== Text passage ==
::::
  • 33 YEARS ON DEATH ROW
    Georgia Department of Corrections
    NAME: Jack Alderman
    STATE: Georgia
    EXECUTED: 9/16/08
    LAST MEAL: Did not request a last meal. Ate regular prison meal of baked fish, peas, cole slaw, carrots, cheese grits, bun, fruit juice and chocolate cake.

    Jack Alderman was convicted in 1975 of killing his wife, Barbara Jean Alderman. At the time of his execution, he was the longest-serving death row prisoner who had been executed in the United States.
  • 31 YEARS ON DEATH ROW
    Texas Department of Criminal Justice
    NAME: David Lee Powell
    STATE: Texas
    EXECUTED: 6/15/2010
    LAST MEAL: Four eggs, four chicken drumsticks, salsa, four jalapeno peppers, lettuce, tortillas, hashbrowns, garlic bread, two pork chops, white and yellow grated cheese, sliced onions and tomatoes, a pitcher of milk and a vanilla shake.

    In May 1978, Powell fatally shot 26-year-old Austin police officer Ralph Ablanedo 10 times after he and his girlfriend were pulled over for missing a rear license plate. The two were on the way to a drug deal at the time of the crime. Opponents to his execution cited his exemplary behavior in prison and argued that he was no longer a threat to society, which is a legal requirement for capital punishment. Thirty-one years, three trials, and multiple appeals later, he died by lethal injection.

    He spent the longest time on death row of anyone in Texas since the state resumed death penalty executions in 1982.
  • 43 YEARS ON DEATH ROW
    NAME: Gary Alvord
    STATE: Florida
    EXECUTED: Died of brain tumor in 2013

    In 1974, Gary Alvord was sentenced to death for strangling three women in their home in Tampa, Florida after he escaped from a mental hospital. Although Alvord faced execution several times, his history of mental illness prevented the sentence from being carried out. Last year, after 43 years on death row, he died of natural causes. In the time he spent awaiting execution, 74 other inmates were sent to their deaths. Bill Sheppard, who represented Alvord, has said: “Gary is a product of a sick system. He was a living example of why we should not have the death penalty.... I would love for the state of Florida to tell us how much money they wasted trying to kill a guy they couldn't kill."
::::
Saved entries:
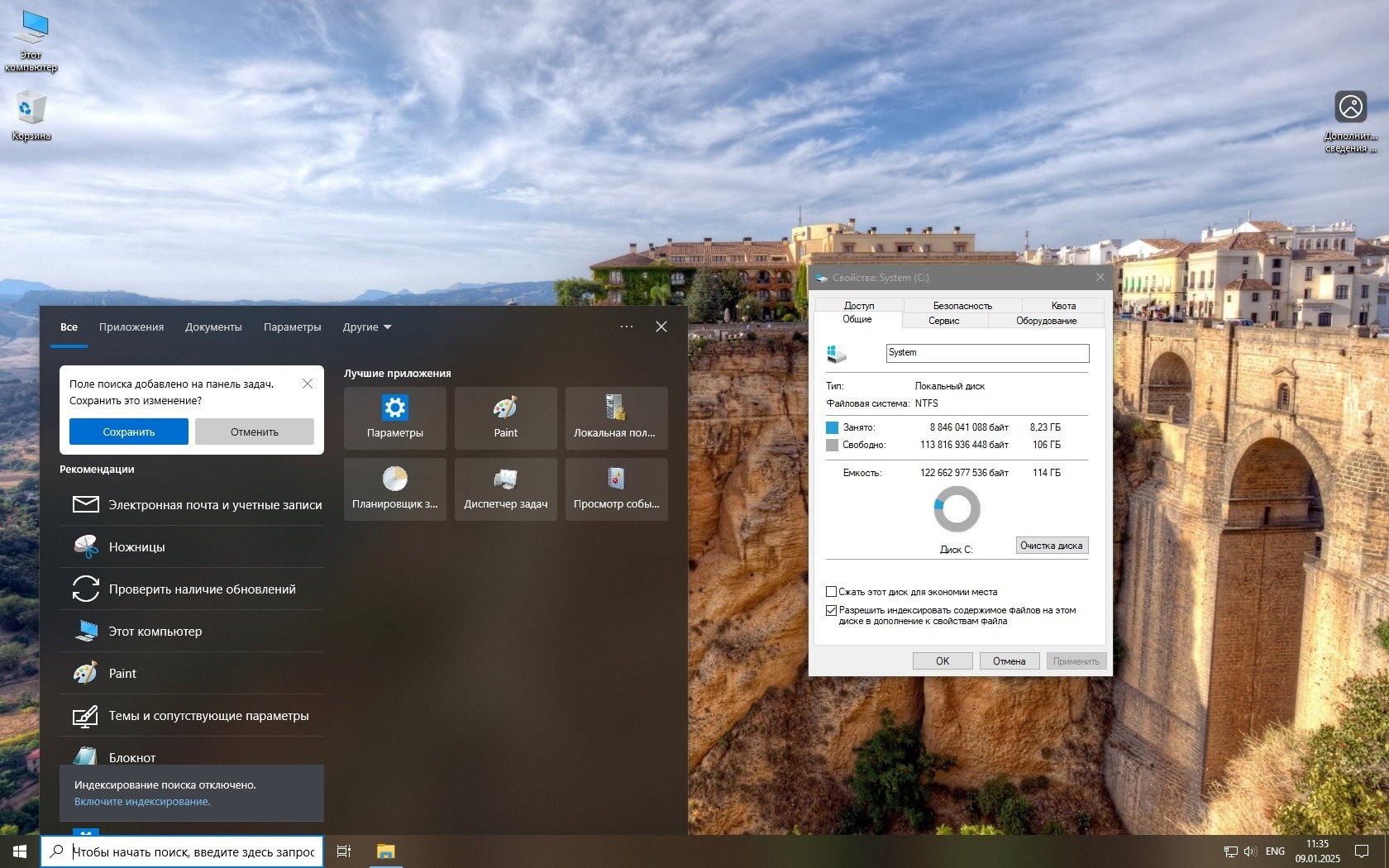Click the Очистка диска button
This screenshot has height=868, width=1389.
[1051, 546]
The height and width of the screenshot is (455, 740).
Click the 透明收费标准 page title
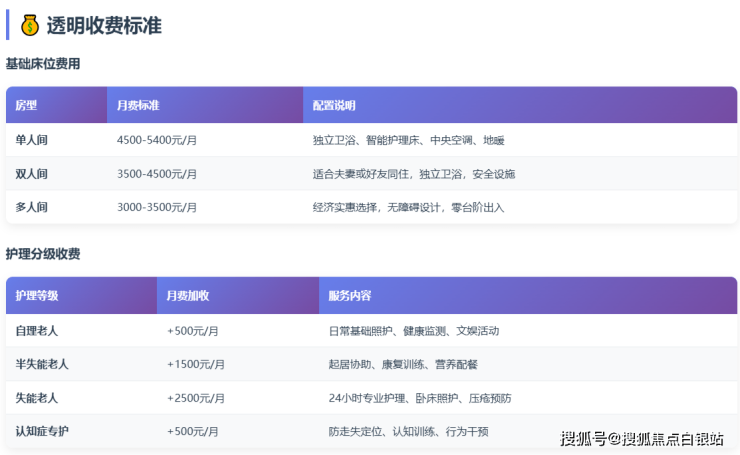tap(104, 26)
::::
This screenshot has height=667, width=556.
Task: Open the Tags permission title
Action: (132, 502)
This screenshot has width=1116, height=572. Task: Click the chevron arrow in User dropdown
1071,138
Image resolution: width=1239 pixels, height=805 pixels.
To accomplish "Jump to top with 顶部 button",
::::
== Goal of the exercise ==
Can you extract the part of the death row passage between "In May 1978, Powell" and "executions in 1982.", inclusive? None of the entries are needed.

== Output of the task ==
In May 1978, Powell fatally shot 26-year-old Austin police officer Ralph Ablanedo 10 times after he and his girlfriend were pulled over for missing a rear license plate. The two were on the way to a drug deal at the time of the crime. Opponents to his execution cited his exemplary behavior in prison and argued that he was no longer a threat to society, which is a legal requirement for capital punishment. Thirty-one years, three trials, and multiple appeals later, he died by lethal injection.

    He spent the longest time on death row of anyone in Texas since the state resumed death penalty executions in 1982.